### DATA RECORDS
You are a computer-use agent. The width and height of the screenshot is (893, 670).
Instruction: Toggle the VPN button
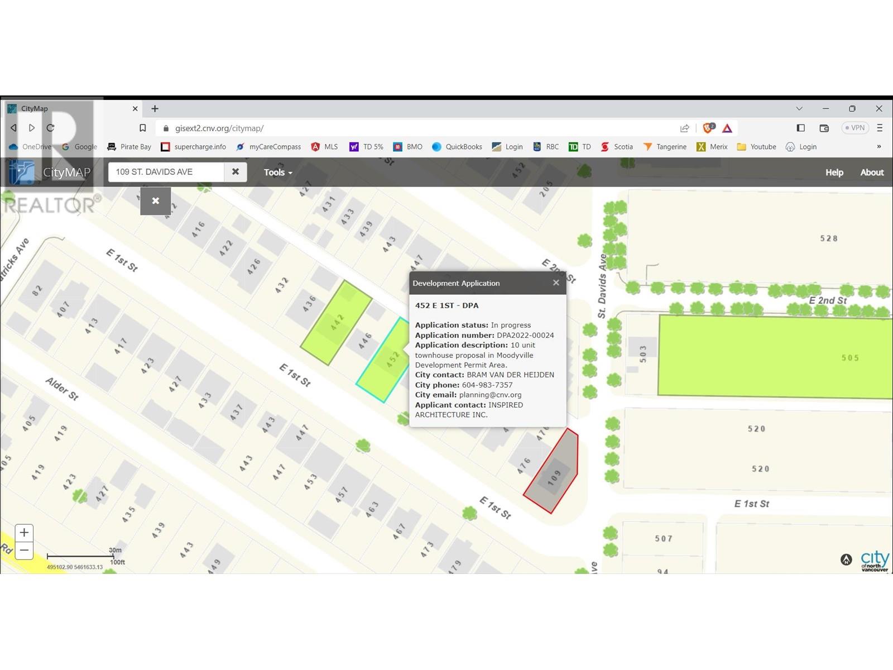[x=854, y=128]
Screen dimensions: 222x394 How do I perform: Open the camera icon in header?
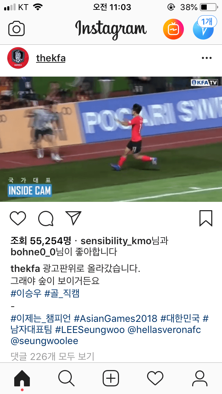coord(16,29)
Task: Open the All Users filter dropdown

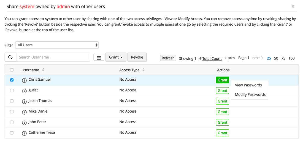Action: click(57, 45)
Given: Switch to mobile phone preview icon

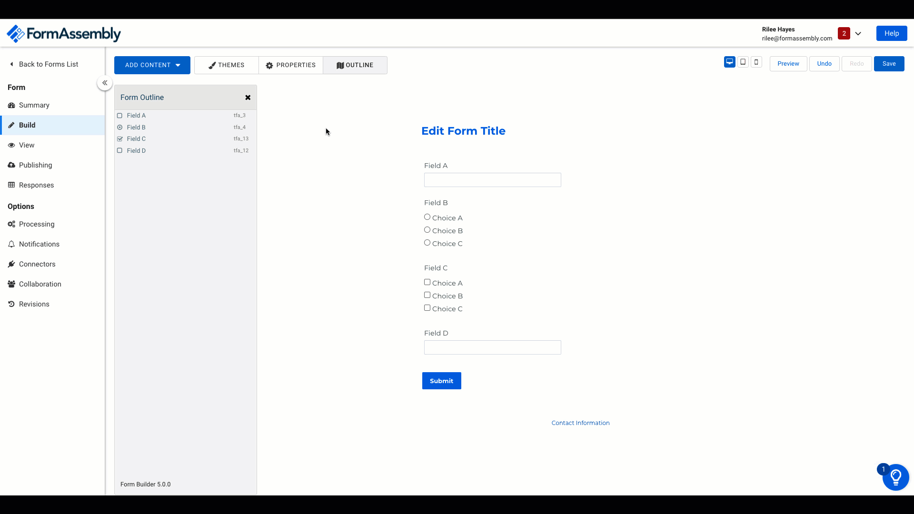Looking at the screenshot, I should pyautogui.click(x=756, y=62).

### AIM OF THE TASK
Rewrite the rows above so that every "icon" becomes "symbol", with nothing else changed. Leave the pictures out.

### RESPONSE FOR THIS EXERCISE
You are a computer-use agent. The width and height of the screenshot is (893, 670).
Instruction: Toggle the VPN button
[x=854, y=128]
Screen dimensions: 222x394 How do I perform: Open the camera symbol in header?
coord(16,29)
Task: Open the All Users filter dropdown

Action: click(57, 45)
Given: Switch to mobile phone preview symbol

Looking at the screenshot, I should pyautogui.click(x=756, y=62).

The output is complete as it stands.